EXERCISE INSTRUCTIONS> Below are records; write all of them out exactly.

RAW DATA>
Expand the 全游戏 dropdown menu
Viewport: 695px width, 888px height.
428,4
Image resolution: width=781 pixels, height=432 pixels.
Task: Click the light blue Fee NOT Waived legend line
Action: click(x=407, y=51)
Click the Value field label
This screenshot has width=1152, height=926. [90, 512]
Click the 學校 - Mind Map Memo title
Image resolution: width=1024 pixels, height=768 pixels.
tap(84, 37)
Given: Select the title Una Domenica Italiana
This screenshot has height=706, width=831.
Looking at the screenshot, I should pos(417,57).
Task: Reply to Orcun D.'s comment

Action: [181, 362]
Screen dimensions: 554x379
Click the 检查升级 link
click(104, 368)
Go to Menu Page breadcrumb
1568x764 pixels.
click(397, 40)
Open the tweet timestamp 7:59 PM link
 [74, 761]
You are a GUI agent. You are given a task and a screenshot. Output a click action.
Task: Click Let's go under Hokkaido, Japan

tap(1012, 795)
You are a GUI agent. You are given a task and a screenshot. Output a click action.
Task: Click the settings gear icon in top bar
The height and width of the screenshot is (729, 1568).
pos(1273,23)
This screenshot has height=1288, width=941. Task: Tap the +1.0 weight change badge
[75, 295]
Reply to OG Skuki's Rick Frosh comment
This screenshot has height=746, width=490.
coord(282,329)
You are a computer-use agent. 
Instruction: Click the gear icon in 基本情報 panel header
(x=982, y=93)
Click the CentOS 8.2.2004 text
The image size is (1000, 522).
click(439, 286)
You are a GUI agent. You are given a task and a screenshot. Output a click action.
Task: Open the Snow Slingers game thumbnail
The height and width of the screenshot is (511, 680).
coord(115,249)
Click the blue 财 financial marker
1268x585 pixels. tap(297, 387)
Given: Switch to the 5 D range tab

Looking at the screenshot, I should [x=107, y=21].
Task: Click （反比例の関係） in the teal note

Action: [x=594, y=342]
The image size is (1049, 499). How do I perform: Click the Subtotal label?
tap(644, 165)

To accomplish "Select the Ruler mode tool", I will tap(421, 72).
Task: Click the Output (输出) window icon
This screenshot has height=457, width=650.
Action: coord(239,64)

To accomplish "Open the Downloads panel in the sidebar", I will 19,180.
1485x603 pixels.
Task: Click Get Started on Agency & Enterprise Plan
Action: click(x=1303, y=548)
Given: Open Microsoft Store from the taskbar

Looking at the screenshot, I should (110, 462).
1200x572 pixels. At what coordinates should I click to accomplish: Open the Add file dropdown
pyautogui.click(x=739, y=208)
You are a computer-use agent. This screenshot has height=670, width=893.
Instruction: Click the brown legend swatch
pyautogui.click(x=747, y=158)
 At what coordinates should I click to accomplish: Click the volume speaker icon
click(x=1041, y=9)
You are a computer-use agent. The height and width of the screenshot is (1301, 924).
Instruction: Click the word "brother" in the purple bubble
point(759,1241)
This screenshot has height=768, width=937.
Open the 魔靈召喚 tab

ANSWER TO THIS TASK>
Expand the 全游戏 dropdown menu
Viewport: 695px width, 888px height.
428,4
Image resolution: width=781 pixels, height=432 pixels.
Task: Click the light blue Fee NOT Waived legend line
Action: click(x=407, y=51)
Click the Value field label
This screenshot has width=1152, height=926. [90, 512]
Click the 學校 - Mind Map Memo title
Image resolution: width=1024 pixels, height=768 pixels.
tap(84, 37)
Given: Select the title Una Domenica Italiana
This screenshot has height=706, width=831.
Looking at the screenshot, I should pos(417,57).
Task: Reply to Orcun D.'s comment

Action: [181, 362]
Screen dimensions: 554x379
Click the 检查升级 link
click(104, 368)
Go to Menu Page breadcrumb
1568x764 pixels.
click(397, 40)
Open the tweet timestamp 7:59 PM link
 [74, 761]
You are a GUI agent. You are given a task and a screenshot. Output a click action.
Task: Click Let's go under Hokkaido, Japan

tap(1012, 795)
You are a GUI agent. You are given a task and a screenshot. Output a click action.
Task: Click the settings gear icon in top bar
The height and width of the screenshot is (729, 1568).
pos(1273,23)
This screenshot has height=1288, width=941. Task: Tap the +1.0 weight change badge
[75, 295]
Reply to OG Skuki's Rick Frosh comment
This screenshot has height=746, width=490.
coord(282,329)
You are a computer-use agent. 
Instruction: Click the gear icon in 基本情報 panel header
(x=982, y=93)
Click the CentOS 8.2.2004 text
The image size is (1000, 522).
click(439, 286)
You are a GUI agent. You are given a task and a screenshot. Output a click action.
Task: Open the Snow Slingers game thumbnail
The height and width of the screenshot is (511, 680).
coord(115,249)
Click the blue 财 financial marker
1268x585 pixels. tap(297, 387)
Given: Switch to the 5 D range tab

Looking at the screenshot, I should [x=107, y=21].
Task: Click （反比例の関係） in the teal note

Action: [x=594, y=342]
The image size is (1049, 499). How do I perform: Click the Subtotal label?
tap(644, 165)

To accomplish "Select the Ruler mode tool", I will tap(421, 72).
Task: Click the Output (输出) window icon
This screenshot has height=457, width=650.
Action: coord(239,64)

To accomplish "Open the Downloads panel in the sidebar", I will 19,180.
1485x603 pixels.
Task: Click Get Started on Agency & Enterprise Plan
Action: click(x=1303, y=548)
Given: Open Microsoft Store from the taskbar

Looking at the screenshot, I should (110, 462).
1200x572 pixels. At what coordinates should I click to accomplish: Open the Add file dropdown
pyautogui.click(x=739, y=208)
You are a computer-use agent. This screenshot has height=670, width=893.
Instruction: Click the brown legend swatch
pyautogui.click(x=747, y=158)
 At what coordinates should I click to accomplish: Click the volume speaker icon
click(x=1041, y=9)
You are a computer-use agent. The height and width of the screenshot is (1301, 924).
Instruction: Click the word "brother" in the purple bubble
point(759,1241)
This screenshot has height=768, width=937.
Open the 魔靈召喚 tab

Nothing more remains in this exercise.